Title: Biotransformation of papaverine and in silico docking studies of the metabolites on human phosphodiesterase 10a.

Author
item ELIWA, DUAA - University Of Mississippi
item ALBADRY, MOHAMED - University Of Mississippi
item IBRAHIM, ABDEL-RAHIM - Tanta University
item KABBASH, AMAL - Tanta University
item Meepagala, Kumudini
item KHAN, IKHLAS - University Of Mississippi
item EL-AASR, MONA - Tanta University
item ROSS, SAMIR - University Of Mississippi

Submitted to: Phytochemistry
Publication Type: Peer Reviewed Journal
Publication Acceptance Date: 11/24/2020
Publication Date: 12/25/2020
Citation: Eliwa, D., Albadry, M.A., Ibrahim, A.S., Kabbash, A., Meepagala, K.M., Khan, I.A., El-Aasr, M., Ross, S.A. 2020. Biotransformation of papaverine and in silico docking studies of the metabolites on human phosphodiesterase 10a.. Phytochemistry. https://doi.org/10.1016/j.phytochem.2020.112598.
DOI: https://doi.org/10.1016/j.phytochem.2020.112598

Interpretive Summary: Benzylisoquinoline alkaloids are antimicrobial compounds that have been shown to possess antifungal activities against plant and animal pathogens. Microbial transformation (biotransformations (bioconversion or microbial transformation)) refer to the processes in which microorganisms convert organic compounds into structurally related products that cannot be easily synthesized in laboratory settings that can possess enhanced biological activities. In this paper we describe the biotransformation of papaverine using various fungal strains.

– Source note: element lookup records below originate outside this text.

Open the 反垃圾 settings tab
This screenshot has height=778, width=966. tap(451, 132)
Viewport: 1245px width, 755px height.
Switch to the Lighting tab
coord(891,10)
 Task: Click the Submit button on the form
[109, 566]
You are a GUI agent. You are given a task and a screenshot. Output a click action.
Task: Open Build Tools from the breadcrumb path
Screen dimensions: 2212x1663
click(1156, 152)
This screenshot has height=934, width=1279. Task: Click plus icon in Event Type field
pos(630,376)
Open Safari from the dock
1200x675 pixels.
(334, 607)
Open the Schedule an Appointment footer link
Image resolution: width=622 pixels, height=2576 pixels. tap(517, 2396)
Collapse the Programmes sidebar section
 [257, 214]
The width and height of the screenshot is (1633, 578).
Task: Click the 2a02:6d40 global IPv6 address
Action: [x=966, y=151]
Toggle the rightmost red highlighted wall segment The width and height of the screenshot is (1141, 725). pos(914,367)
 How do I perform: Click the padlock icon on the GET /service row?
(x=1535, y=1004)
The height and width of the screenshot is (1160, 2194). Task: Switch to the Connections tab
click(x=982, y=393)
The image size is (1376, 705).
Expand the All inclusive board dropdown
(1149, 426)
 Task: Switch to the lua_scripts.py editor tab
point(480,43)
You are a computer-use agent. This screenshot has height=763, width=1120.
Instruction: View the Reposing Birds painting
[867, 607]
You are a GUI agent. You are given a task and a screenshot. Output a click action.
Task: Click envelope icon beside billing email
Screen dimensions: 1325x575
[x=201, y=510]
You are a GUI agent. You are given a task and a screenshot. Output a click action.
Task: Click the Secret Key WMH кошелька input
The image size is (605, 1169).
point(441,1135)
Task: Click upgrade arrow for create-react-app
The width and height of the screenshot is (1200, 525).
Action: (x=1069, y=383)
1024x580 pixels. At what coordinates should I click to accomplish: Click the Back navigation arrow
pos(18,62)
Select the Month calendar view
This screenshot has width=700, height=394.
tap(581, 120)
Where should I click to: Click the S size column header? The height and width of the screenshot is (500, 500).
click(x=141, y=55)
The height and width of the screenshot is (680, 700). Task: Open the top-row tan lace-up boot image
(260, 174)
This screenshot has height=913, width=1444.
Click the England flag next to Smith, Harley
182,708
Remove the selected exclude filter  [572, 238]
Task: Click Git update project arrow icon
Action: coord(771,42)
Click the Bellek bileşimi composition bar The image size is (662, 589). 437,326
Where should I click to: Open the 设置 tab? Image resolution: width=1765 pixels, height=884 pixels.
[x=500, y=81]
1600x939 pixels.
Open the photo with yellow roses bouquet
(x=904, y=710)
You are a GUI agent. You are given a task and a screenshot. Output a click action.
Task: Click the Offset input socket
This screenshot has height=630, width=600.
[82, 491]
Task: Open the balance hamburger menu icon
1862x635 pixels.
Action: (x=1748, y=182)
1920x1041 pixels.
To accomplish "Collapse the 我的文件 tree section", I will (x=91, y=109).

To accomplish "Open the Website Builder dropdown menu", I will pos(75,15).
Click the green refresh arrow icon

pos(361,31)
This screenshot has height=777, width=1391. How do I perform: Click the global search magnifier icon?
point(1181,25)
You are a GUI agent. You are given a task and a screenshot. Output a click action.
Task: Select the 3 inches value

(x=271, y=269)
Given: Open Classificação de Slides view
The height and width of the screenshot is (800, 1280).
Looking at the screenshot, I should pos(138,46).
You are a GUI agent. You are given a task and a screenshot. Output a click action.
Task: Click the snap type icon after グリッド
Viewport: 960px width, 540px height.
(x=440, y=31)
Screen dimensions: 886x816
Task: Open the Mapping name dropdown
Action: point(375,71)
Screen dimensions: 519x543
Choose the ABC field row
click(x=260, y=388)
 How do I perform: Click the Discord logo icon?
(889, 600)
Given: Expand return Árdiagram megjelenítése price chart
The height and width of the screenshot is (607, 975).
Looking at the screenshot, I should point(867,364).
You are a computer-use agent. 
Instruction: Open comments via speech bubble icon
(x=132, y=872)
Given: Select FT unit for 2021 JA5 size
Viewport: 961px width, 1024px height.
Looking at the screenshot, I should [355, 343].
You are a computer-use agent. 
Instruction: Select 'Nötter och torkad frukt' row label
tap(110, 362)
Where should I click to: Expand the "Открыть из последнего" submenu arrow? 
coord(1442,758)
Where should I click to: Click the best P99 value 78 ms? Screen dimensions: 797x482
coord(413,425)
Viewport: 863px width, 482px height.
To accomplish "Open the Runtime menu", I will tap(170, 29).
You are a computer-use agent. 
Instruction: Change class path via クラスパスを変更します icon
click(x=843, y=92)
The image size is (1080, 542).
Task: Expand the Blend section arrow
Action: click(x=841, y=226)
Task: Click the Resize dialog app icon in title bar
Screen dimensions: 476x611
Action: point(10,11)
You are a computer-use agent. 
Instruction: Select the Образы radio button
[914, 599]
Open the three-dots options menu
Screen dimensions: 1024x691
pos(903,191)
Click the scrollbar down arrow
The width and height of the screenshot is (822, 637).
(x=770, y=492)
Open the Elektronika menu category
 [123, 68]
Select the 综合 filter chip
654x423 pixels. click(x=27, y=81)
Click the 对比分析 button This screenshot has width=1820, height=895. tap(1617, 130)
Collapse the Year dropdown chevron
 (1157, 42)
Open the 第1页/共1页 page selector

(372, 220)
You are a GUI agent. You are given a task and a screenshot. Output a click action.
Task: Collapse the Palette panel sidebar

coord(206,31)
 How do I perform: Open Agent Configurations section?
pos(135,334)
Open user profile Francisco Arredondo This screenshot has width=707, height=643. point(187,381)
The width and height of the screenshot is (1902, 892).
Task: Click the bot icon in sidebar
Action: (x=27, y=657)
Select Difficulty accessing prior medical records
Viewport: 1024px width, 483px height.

Technical Abstract: The metabolism of papaverine, the opium benzylisoquinoline alkaloid, with Aspergillus niger NRRL 322, Beauveria bassiana NRRL 22864, Cunninghamella echinulate ATCC 18968 and Cunninghamella echinulate ATCC 1382 has resulted in O-demethylation, O-methylglucosylation and N-oxidation products. Two new metabolites (4''-O-methyl-ß-d-glucopyranosyl) 4'-demethyl papaverine and (4''-O-methyl-ß-d-glucopyranosyl) 6-demethyl papaverine, (Metabolites 5 and 6) together with 4'-O-demethylated papaverine (Metabolite 1), 3'-O-demethylated papaverine (Metabolite 2), 6-O-demethylated papaverine (Metabolite 3) and papaverine N-oxide (Metabolite 4) were isolated. The structure elucidation of the metabolites was based primarily on 1D, 2D-NMR analyses and HRMS. These metabolism results were consistent with the previous plant cell transformation studies on papaverine and isopapaverine and the microbial metabolism of papaveraldine. In silico docking studies of the metabolites using crystals of human phosphodiesterase 10a (hPDE10a) revealed that compounds 4, 1, 6, 3, and 5 possess better docking scores and binding poses with favorable interactions than the native ligand papaverine.